Last edited by bleh12345 on 02 May 2014, 8:15 pm, edited 1 time in total.
I've never heard the term "gaslighting" before today.
That's a terrible thing to do: create false memory, or deny true memories.
There is a very good movie about this....its an old black and white movie, can't think of the name. But basically its about this woman being gaslighted by her family or some relatives that where trying to steal from her essentially by inducing her to have a mental breakdown and think she was losing it. Its a very disturbing movie but its a perfect portrayal of what gaslighting could look like.

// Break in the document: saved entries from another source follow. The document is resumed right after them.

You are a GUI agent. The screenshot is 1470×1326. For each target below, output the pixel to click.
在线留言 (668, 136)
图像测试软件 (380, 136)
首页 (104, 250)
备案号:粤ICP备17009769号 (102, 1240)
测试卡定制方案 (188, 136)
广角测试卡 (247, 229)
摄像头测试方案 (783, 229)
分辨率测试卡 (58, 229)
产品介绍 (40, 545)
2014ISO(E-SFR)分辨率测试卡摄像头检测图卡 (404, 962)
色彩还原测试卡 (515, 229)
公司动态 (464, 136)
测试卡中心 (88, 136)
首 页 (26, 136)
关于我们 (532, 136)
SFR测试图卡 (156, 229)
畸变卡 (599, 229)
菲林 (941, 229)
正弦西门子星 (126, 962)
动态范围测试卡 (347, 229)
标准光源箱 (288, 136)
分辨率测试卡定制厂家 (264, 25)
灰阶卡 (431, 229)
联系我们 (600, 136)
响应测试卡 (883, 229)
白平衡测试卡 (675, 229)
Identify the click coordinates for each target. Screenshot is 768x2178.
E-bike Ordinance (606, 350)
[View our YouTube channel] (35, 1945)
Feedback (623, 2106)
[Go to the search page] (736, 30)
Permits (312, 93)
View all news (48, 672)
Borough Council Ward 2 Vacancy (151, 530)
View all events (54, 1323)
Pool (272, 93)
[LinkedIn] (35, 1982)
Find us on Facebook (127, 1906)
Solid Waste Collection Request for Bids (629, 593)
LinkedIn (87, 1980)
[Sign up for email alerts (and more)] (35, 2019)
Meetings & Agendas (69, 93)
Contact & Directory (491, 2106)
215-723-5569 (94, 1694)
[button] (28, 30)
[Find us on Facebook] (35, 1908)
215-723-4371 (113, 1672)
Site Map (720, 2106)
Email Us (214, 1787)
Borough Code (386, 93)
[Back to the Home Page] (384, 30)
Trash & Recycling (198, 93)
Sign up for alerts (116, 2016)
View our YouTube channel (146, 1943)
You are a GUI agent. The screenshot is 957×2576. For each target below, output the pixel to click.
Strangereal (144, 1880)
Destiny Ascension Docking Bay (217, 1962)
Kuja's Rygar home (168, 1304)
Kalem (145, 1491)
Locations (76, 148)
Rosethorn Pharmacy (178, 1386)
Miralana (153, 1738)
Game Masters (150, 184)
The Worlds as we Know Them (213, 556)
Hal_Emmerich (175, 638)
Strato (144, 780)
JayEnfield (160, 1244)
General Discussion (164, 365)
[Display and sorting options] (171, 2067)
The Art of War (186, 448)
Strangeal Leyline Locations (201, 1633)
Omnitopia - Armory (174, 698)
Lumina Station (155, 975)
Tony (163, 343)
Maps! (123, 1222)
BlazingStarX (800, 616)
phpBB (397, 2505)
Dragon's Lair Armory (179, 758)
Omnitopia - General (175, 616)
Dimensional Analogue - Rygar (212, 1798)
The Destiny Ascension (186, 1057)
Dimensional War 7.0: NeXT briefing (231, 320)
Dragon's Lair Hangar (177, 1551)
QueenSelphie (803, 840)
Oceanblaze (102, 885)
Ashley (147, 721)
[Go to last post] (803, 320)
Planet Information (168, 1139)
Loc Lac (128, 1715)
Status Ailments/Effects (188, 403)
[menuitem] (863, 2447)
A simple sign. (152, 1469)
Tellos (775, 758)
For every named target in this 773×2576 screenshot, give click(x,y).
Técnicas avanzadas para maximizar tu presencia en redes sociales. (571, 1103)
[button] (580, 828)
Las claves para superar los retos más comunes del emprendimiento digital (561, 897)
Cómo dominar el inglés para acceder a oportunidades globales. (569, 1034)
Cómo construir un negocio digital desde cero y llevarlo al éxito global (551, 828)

Essentially its trying to make someone question their sanity, and feel as though they are totally out of their head...when reality they aren't and its other people deliberately doing things to make that person feel as though they are going totally insane and are becoming entirely incompetent. Its a very sick form of abuse in my opinion. I think the term initially came from an incident where some guy would turn on what is called a gas light when it was already turned off so his wife thought she was going crazy because she'd put it out but then it would be lit again ....so the husband told her she was delusional, never actually turned it off and was going insane if I remember right.
_________________
Winter is coming.
Thanks. Bleh. This whole situation has me in a spin. My new "counselor" is young, not highly educated or experienced - very green, into forms and simplistic tests. Just one horrible example is that she decided I had agoraphobia - I had to show her pictures of how I grew up on the range and vast open spaces, vacation in that and love it! I was a a pilot, mountain climber, black-slope siker, big game hunter and fisher! I'm an agoraphile! So, talk about getting it wrong and deferring to "family" is really unreal. I need to get out of this. I am invalidated and feel unsafe/not listened to. But want to "leave my record", true grit and all.
Yes, there is the family/group projection problem you experienced. Sorry. Borderlines are very difficult. Mine were meglomaniacs/malignant narcissists and psychopaths. The results/effects of such can be the same. I went into intensive research on all this alone, no other help. One thing I can and would like to share with you all, if you've gone through such or feel vulnerable, is: www.aftermath-survivingpsychopathy.org . More info can be found at www.ponerology.blogspot.com (ponerology is the science of the study of evil) - I'd read "The Sociopath Next Door" by Martha Stout, PhD in '09 when this crap was billowing upon me again. Clinically, at least 25% of the population has such anti-social personality disorders and it is written that such do seek marks/targets among others for their own gain. "Crazy making" is one of the techniques used. So, your insights/comments helped.
Self protection needs to be learned and developed. Aspies can be too trusting. Too late I tuned into such ASPD types. I see the clues now better and I need to listen to my "gut" when I feel I'm in sick situations. Appreciate the input, hang in there.